▸ **STATED GOAL 1**
Please read the blog post about leaving Nizzar home alone and decide whether each statement agrees with it: (a) Nizzar had often been left at home with only his brother and sisters before. (b) The new maid was due back from Tanjung Balai. (c) The writer's husband felt no worry at all about leaving the children alone. Answer yes or no for each, and quote the exact words from the post that decide it.
▸ **STATED GOAL 2**
Write the next part of the blog post about leaving Nizzar home alone, picking up right after its final sentence.

▸ **ARTICLE**
------------------------

Home Alone

Yesterday, for the first time ever, I left Nizzar home alone with his two older siblings while I went to work. No choice, because the old maid dah balik kampong while the new maid will only be back tomorrow from Tanjung Balai.

I’ve never left Nizzar alone at home with his brother or sisters. There was always a maid present because I didn’t trust the kids with the little boy.

From my observation, I noticed that the older kids had very little patience for their little brother. Even in my presence, budak kecik tu selalu kena marah or yelled at for being naughty or demanding.

The older kids prefer to do their own things without interference from the little one. The maid will be the one looking after him the whole day.

The older children never seemed to want to do anything around the house except eat, sleep and do their own things. Suruh jaga adik will be met with much hesitation.

So, now you know why I was paranoid about leaving him alone with his kakak and abang? I always had this cynical feeling that if I left him alone under their care, his stepbrother and sisters would torture him like in Cinderella. No, I dare not risk it!

But in the past few days, we have been deprived of a maid since my old one had eventually gone home last Friday while the new one still hasn’t returned from Tg Balai after more than a week. The agent said, esok baru sampai. So, I had no choice but to leave the 3 kids at home alone.

I was very worried. What if the little boy threw a tantrum? What if he misbehaved? Will he be punished by his sister/brother? What if there was an accident and the house was on fire? All ridiculous thoughts crossed my mind.

My husband said they’d be fine although I knew deep inside he was a bit apprehensive about leaving them alone at home. But we had no choice and we didn't want to menyusahkan orang lain.

------------------------

▸ **SOURCE MATERIAL**
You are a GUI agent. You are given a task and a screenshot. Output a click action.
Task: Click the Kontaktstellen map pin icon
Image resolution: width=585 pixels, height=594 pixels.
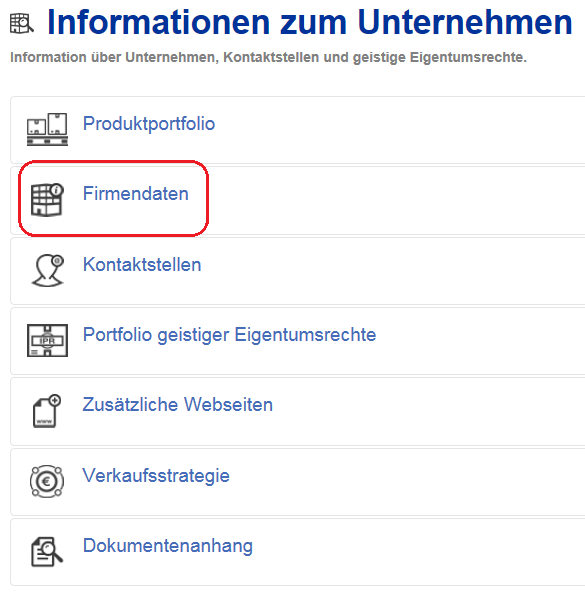(48, 270)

------------------------

▸ **FINAL ANSWER 1**
(a) No: "I’ve never left Nizzar alone at home with his brother or sisters."
(b) Yes: "the new maid will only be back tomorrow from Tanjung Balai."
(c) No: "I knew deep inside he was a bit apprehensive about leaving them alone at home."

▸ **FINAL ANSWER 2**
On Sunday night, we had a trial run when my husband and I had to join some people for a surprise birthday party in PJ. I was reluctant to go but I told myself, let this be a tryout. If not now, bila lagi?

When we left home that evening, the little boy was playing with his big brother. He didn’t even realize that we were gone. During the party, I kept on thinking about the kids at home, whether they were ok or not. I had my Blackberry next to me all the time just in case Home called, but to my surprise, there was none. When I called home to check, Nabila said everything was ok. The boy was still playing with Nadim.

Hmm…strange….

When we got home later that night, the boy was still awake, lying on the floor in my bedroom, watching TV with Nabila. He looked at me and pulled a long face. Merajuklah tu sebab kena tinggal! But he was fine after that and I was happy that they all survived the 4 hours that we were gone.

And yesterday was the real thing...

I left home at 8.30am, after leaving behind a “To Do List” for the two older kids:

To Do (Mon, 21/12)

1) Take out the wing chair yang dah kena kencing kucing to dry
2) Lipat kain (Nabila)
3) Masak nasi (Nadim)
4) Bagi Nizzar ubat (Nabila)
5) Note: When changing Nizzar, just use a wet towel to wipe his face and body. DO NOT bathe him!

I drove to office nervously because I wasn't sure how the day would turn out to be. In the office, I waited for phone calls from home but there was none. When I spoke to Nadim later, he said everything was fine. No worries. Then it was quiet for the rest of the afternoon.

When I reached home at 6.15pm, the house was quiet. Nabila came out to open the door for me and when I asked, where was the little boy? She said he was sleeping. Sleeping?? You must be kidding! Budak tu susah nak tidur siang, tau! So I went upstairs to check, and yes indeed he was sleeping.

The house was in order. Nothing was broken, all chores were completed.

To tell you the truth, I was so happy to see Nadim's and Nabila's faces yesterday evening. The first thing I said was, "You survived!!"

I was very impressed that they managed to look after the house and their little brother on their own devices. The kitchen was clean, the rubbish bins were empty, the wing chair dah kering and kain dah berlipat.

The only complaint I heard was from Nabila who now realizes that melipat kain is hard work. “I hate lipat kain!!”, she said. Don’t we all? Hee.. hee…

Again, they caught me by surprise, these kids. They’ve proven that my worries were unfounded, and that they are capable of taking care of their little brother when I’m not around.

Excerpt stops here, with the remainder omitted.